YOUR GOAL: Nothing but the lines from the one with "Pick the 15PCS set quantity" through the end of the records below should be written out, and each must match word for word.

ENTRIES SHOWN:

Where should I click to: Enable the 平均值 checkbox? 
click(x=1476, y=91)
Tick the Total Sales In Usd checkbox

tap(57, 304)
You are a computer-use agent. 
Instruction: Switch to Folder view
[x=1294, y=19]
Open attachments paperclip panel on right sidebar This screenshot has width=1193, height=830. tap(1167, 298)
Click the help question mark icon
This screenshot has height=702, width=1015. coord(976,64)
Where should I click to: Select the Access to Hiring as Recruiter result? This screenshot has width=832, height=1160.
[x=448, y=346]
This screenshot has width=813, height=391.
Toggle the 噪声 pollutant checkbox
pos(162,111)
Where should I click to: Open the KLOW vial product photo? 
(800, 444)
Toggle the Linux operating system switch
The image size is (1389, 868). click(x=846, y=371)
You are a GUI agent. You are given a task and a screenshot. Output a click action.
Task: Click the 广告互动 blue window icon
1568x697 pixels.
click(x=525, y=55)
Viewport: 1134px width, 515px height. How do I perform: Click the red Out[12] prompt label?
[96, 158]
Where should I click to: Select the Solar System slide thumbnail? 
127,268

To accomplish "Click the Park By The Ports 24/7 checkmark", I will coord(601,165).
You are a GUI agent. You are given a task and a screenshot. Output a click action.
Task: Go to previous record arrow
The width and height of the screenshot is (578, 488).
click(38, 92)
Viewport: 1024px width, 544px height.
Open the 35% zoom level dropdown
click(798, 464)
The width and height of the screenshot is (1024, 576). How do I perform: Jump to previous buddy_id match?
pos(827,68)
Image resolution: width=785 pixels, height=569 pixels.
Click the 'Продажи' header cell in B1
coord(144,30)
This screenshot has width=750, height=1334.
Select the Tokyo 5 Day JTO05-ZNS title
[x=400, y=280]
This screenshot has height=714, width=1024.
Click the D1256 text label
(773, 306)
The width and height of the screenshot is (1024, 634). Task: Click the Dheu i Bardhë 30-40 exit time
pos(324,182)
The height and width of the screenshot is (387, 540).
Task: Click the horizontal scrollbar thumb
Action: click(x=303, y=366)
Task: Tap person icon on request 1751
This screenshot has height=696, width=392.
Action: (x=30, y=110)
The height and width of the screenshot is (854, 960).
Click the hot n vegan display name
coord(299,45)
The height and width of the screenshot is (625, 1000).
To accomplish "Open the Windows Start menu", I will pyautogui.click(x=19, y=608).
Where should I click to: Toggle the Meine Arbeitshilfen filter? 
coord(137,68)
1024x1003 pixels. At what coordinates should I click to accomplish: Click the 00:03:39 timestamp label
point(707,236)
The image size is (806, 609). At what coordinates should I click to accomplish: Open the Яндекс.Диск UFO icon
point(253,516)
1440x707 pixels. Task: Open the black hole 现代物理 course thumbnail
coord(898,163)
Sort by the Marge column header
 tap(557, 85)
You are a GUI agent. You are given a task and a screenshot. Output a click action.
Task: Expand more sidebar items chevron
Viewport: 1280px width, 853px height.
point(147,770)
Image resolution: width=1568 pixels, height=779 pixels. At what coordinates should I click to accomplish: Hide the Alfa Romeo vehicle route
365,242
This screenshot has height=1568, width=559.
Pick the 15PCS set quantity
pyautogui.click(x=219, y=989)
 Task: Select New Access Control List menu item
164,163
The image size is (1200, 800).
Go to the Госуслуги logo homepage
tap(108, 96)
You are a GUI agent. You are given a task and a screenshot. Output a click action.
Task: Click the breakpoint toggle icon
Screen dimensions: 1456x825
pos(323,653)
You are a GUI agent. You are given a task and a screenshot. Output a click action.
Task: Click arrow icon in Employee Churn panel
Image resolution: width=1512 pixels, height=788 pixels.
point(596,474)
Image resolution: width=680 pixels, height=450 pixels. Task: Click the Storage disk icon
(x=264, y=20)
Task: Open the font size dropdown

EXERCISE OUTPUT:
Pick the 15PCS set quantity
pyautogui.click(x=219, y=989)
 Task: Select New Access Control List menu item
164,163
The image size is (1200, 800).
Go to the Госуслуги logo homepage
tap(108, 96)
You are a GUI agent. You are given a task and a screenshot. Output a click action.
Task: Click the breakpoint toggle icon
Screen dimensions: 1456x825
pos(323,653)
You are a GUI agent. You are given a task and a screenshot. Output a click action.
Task: Click arrow icon in Employee Churn panel
Image resolution: width=1512 pixels, height=788 pixels.
point(596,474)
Image resolution: width=680 pixels, height=450 pixels. Task: Click the Storage disk icon
(x=264, y=20)
Task: Open the font size dropdown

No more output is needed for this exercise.